I’ve recently thought about the impact that training can have on an organisation’s growth and development, and whether training is as important as some make out. Ask yourself, does training actually improve performance? The value is in the trained workforce, not what you save by choosing not to take it on.
Did you know that 92% of employers who take on an apprentice believe that the very same apprentice can lead to an increase in motivation and satisfaction within the workforce? How is this relevant to training? Well, for someone like myself who started at iO1 just over a year ago as an apprentice, I can vouch for the fact that engagement in training and hard work meet the demands faced in the environment and its these that have got me to where I am today. Sometimes we are faced with obstacles, however, if we stay continually engaged with our final goal whilst undertaking training it will prove to be a success towards your personal achievement and performance of the organisation for which it is intended.
Training in the workplace is often seen as a one-off. Most stereotype training to be a course that is taken with little enthusiasm and often seen as a lecture, rather than an opportunity to engage and collaborate with others. What we have to understand is, training and opportunities to learn are an ongoing process that requires us to proactively engage and then implement back into our day to day working lives.

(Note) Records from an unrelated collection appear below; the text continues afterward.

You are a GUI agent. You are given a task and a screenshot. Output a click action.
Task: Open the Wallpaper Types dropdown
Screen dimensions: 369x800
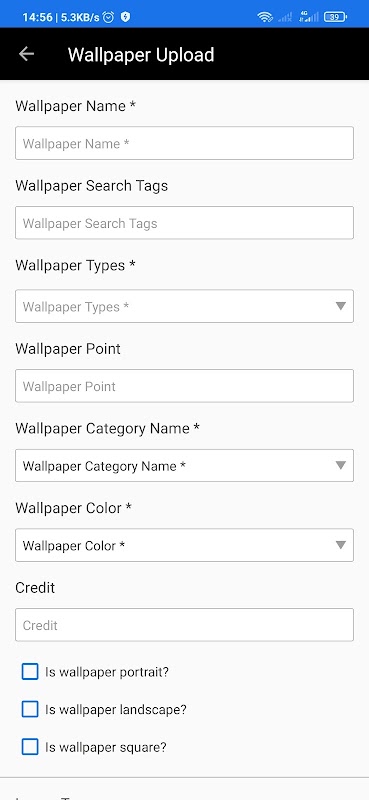(184, 306)
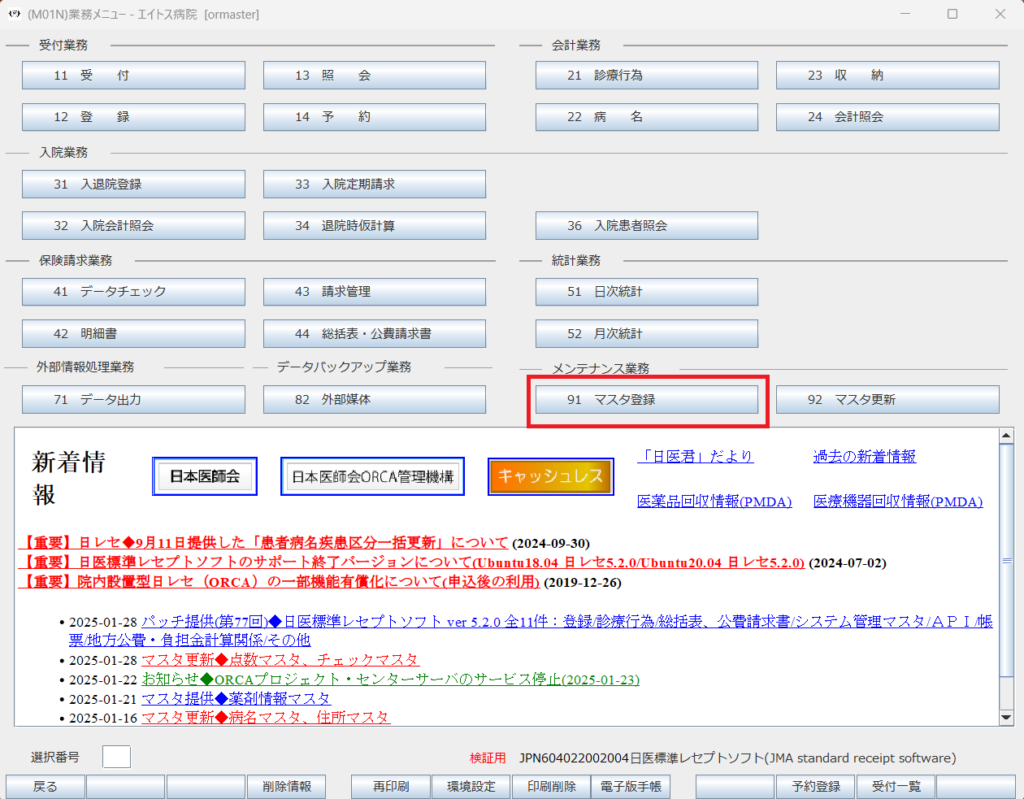
Task: Open the 受付 (reception) screen via button 11
Action: (133, 75)
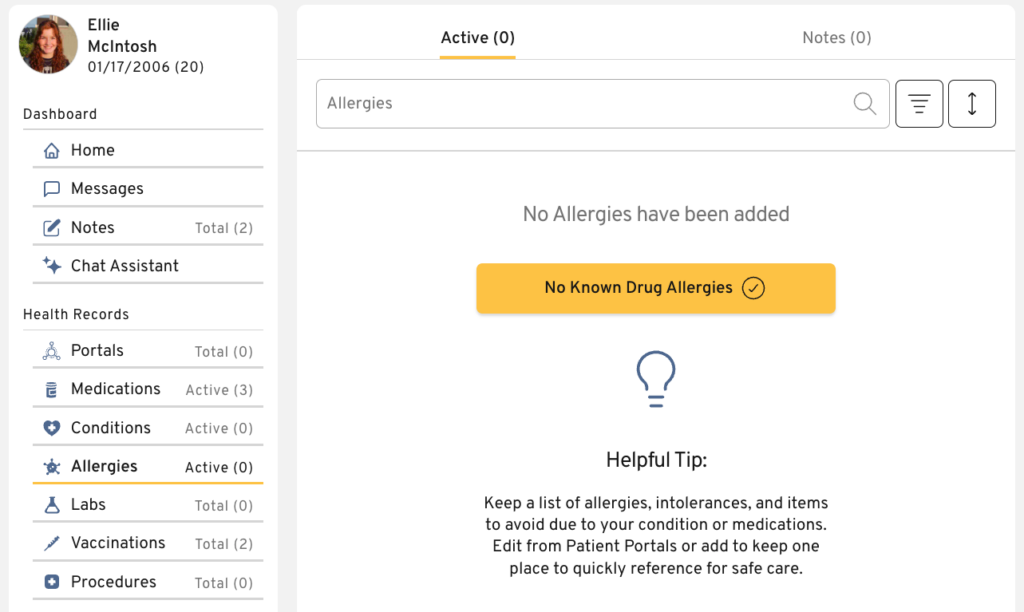Image resolution: width=1024 pixels, height=612 pixels.
Task: Open the sort order options
Action: tap(972, 104)
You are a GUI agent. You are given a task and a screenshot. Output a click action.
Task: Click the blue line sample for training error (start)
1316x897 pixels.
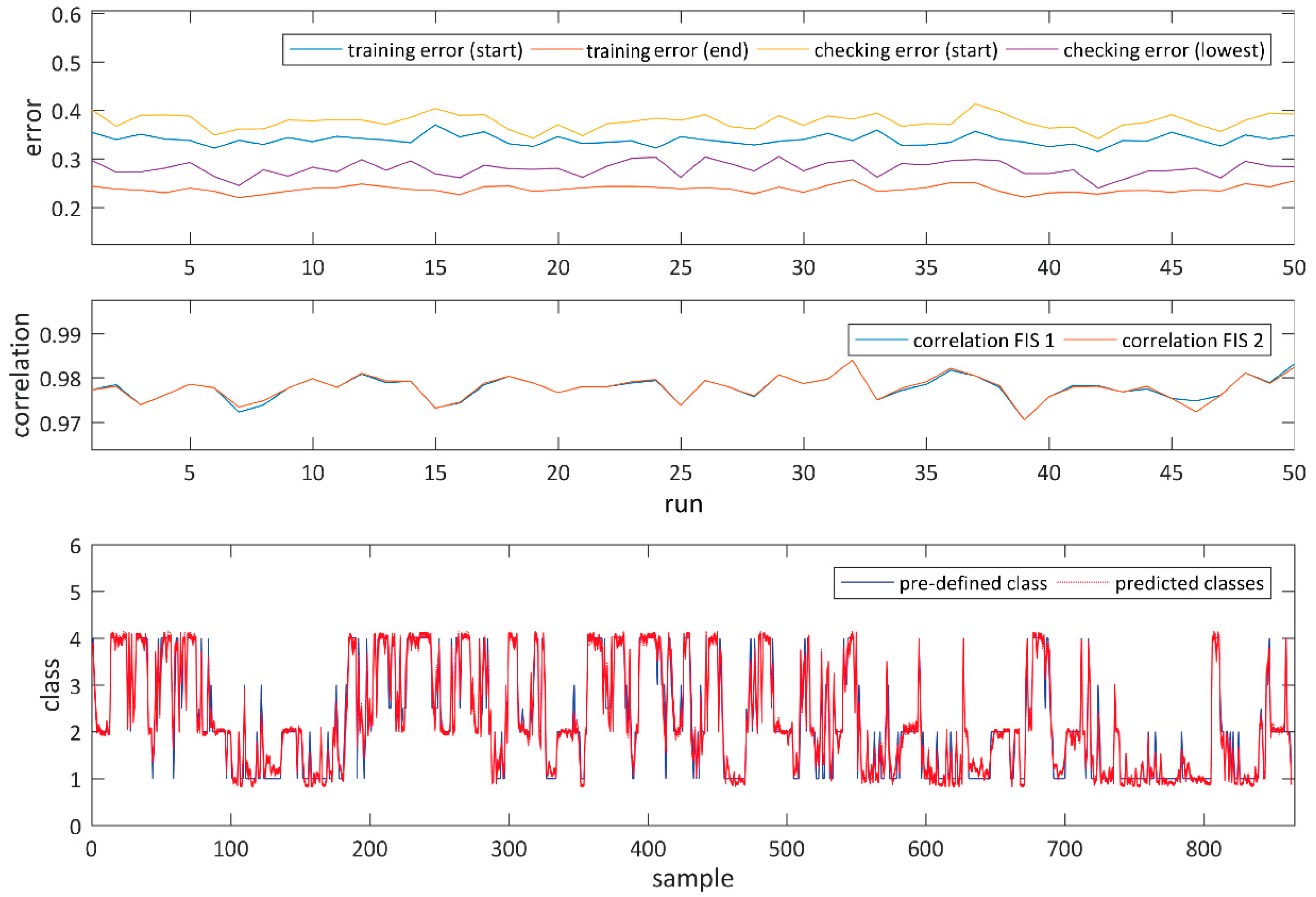(316, 50)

Training and Support promote belief
Training may sometimes be considered a long-winded procedure, don’t you agree? What if, by undertaking training, you could become a source for others to learn from, whilst saving your organisation money at the same time. Ability and knowledge have no limits if you’re willing to engage and commit to training.
When a new IT system is introduced to your business, the ideal scenario would consist of a changeless transition to minimise the risk of confusion towards the users. However, there will always be functionality and features that are newly introduced to improve on efficiency that were not offered by the previous system. Receiving adequate training to familiarise users with these new additions is essential to avoid a number of drawbacks detailed below:
- Business activities being interrupted due to non-familiarisation of the new system. Particularly in comparison to how an individual previously carried out these activities on an old platform.
- Staff becoming frustrated and unhappy with the system as they feel complications are overriding their daily production output.
- Deadlines being missed due to the number of usability questions raised, resulting in the business losing confidence in the new system.
On the other hand, there are many potential benefits to staff when they are sufficiently trained and supported. The most obvious being – to familiarise users with the new system and how to implement this into their daily routine. These advantages will have an effect on the organisation and each individual user. For example:
- Training instils confidence in your staff which in turn improves efficiency. The organisation could potentially benefit in many ways such as:
- Saving time in the long run, as users will have the ability to correctly use the system without having to return for help or seek information.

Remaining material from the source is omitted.